Equally troubling are the new concerns about biotechnology and genetically modified crops. So far we know little about how these technologies will remake our lives, what rules and laws need to be formulated to govern the transition, and whether we are into a new era of irreversibility. Finally, there are the new concerns about global warming, holes in the ozone layer, or the implications of the melting of the polar caps. Few of us could have imagined, even a couple of decades earlier, how these seemingly esoteric concerns can radically alter conceptions about the biosphere.

As indicated earlier, many of these new trends and redefinitions can be traced to a combination of fresh knowledge generation as also the emergence of new actors in the environmental domain. The Narmada story is symptomatic. Earlier it was the issue of compensation and rehabilitation of potential oustees. Since the state governments in question seemed impervious to the struggles and arguments of those affected, over time the movement built up a complex and impressive alliance of actors and interlocutors – affected people, voluntary activists, media people, lawyers, scientists – appealing to the national government and the public at large. Since the project involved external financing, the terrain soon shifted to, not exclusively, the World Bank, western capitals, international bodies looking at social and environmental implications of large projects.

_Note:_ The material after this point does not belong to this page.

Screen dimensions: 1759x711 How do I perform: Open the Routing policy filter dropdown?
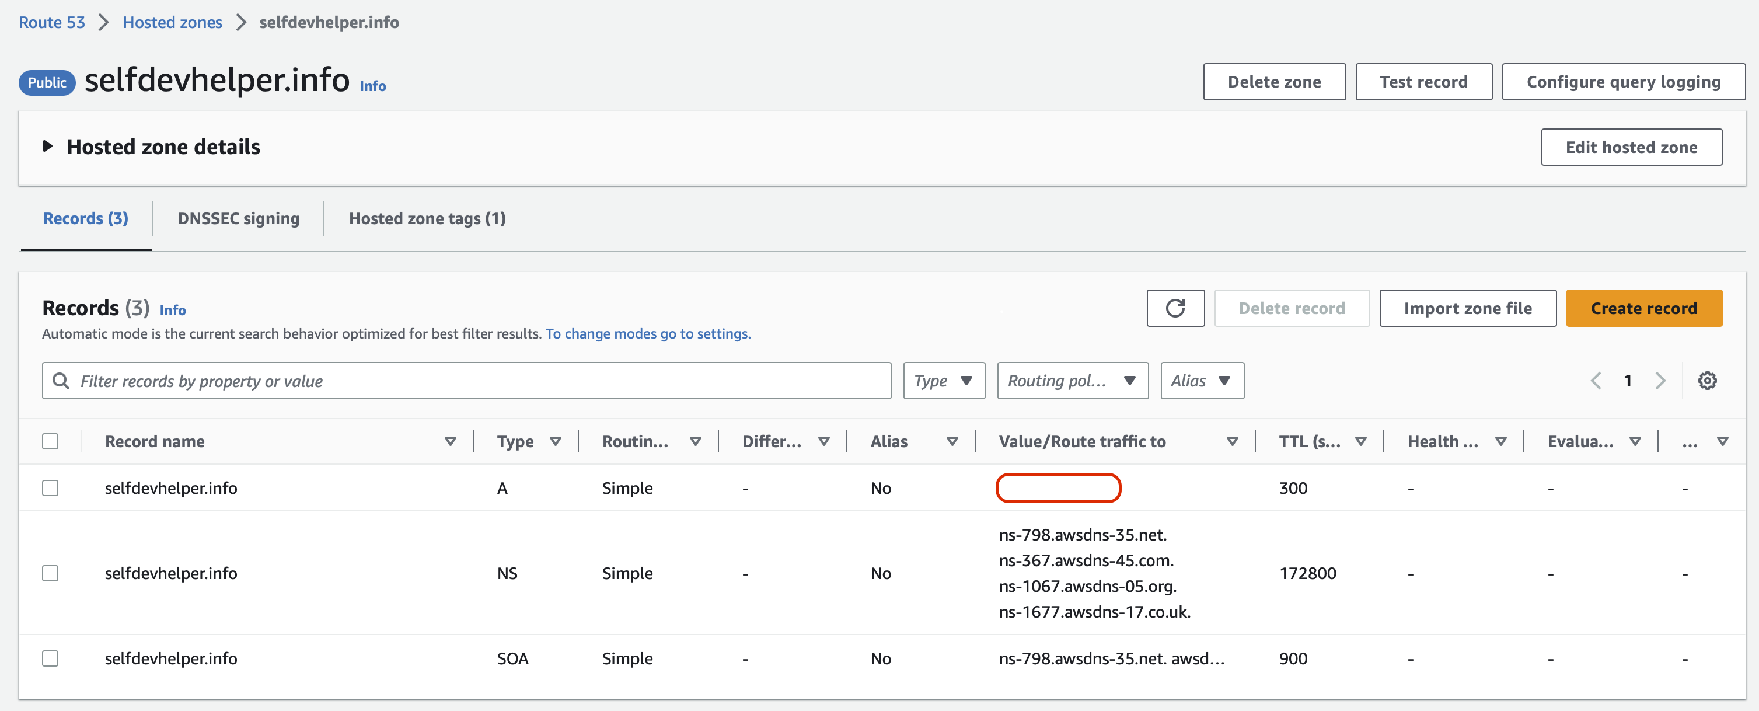click(x=1072, y=380)
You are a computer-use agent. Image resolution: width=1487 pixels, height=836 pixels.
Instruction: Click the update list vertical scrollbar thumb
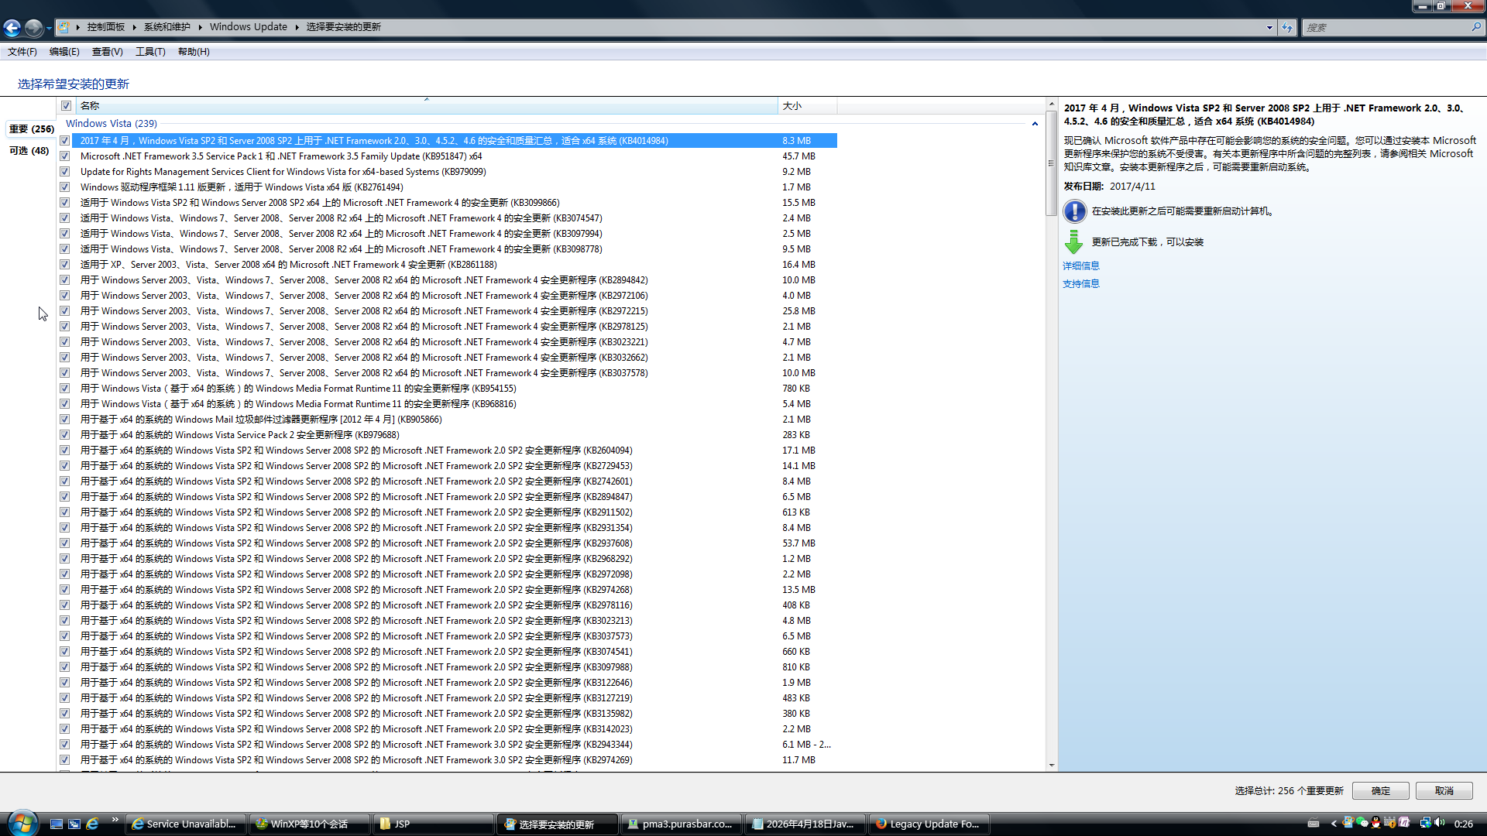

More than any other project/struggle, the Narmada process encapsulates a bewildering variety of issues and actors – challenging many of our favoured formulations on democracy, rights, development, science and progress. It also raises disturbing questions about how the arrival of new actors changes the very definition and politics of the struggle. Locally, for instance, the emergence of the courts, their interpretation of Article 21 and the right to life has had a profound impact on the future of developmental intervention. For the first time we are beginning to recognise the importance of the right of consultation, even prior approval, and not grant to states the natural right to act in public interest.

Similarly, the entry of non-national actors brings local struggles under an international spotlight, permitting foreign powers to intervene in what were seen as exclusively national issues. With the WTO regime now intervening even in issues like drinking water and helping convert ‘free’ resources into commodities where rights of investors are placed at par with consumers, we seem to have entered into a new, possibly frightening world. To get a flavour of the interests at work, just read the draft of the National Water Policy (2002).

It is unclear as to how those engaged with such issues interpret these shifts. There is a strong tendency towards foregrounding local control over local resources, often using the language of community and tradition. Others see the trend towards integrationism and more complex structures as inevitable and thus advocate a policy of negotiation and cooperation between different stakeholders, locally, nationally and globally. The implications of the paths we choose will be profound, for alongside affecting our lives they define the choice set for the generations to come.

This shift away from the certitudes of the past, a clear identification of heroes and villians, and a broad acceptance of the causality chain in the discussion of environmental degradation is deeply unsettling. This issue of Seminar explores these and related questions in the hope of contributing to a more reasoned and reasonable discourse.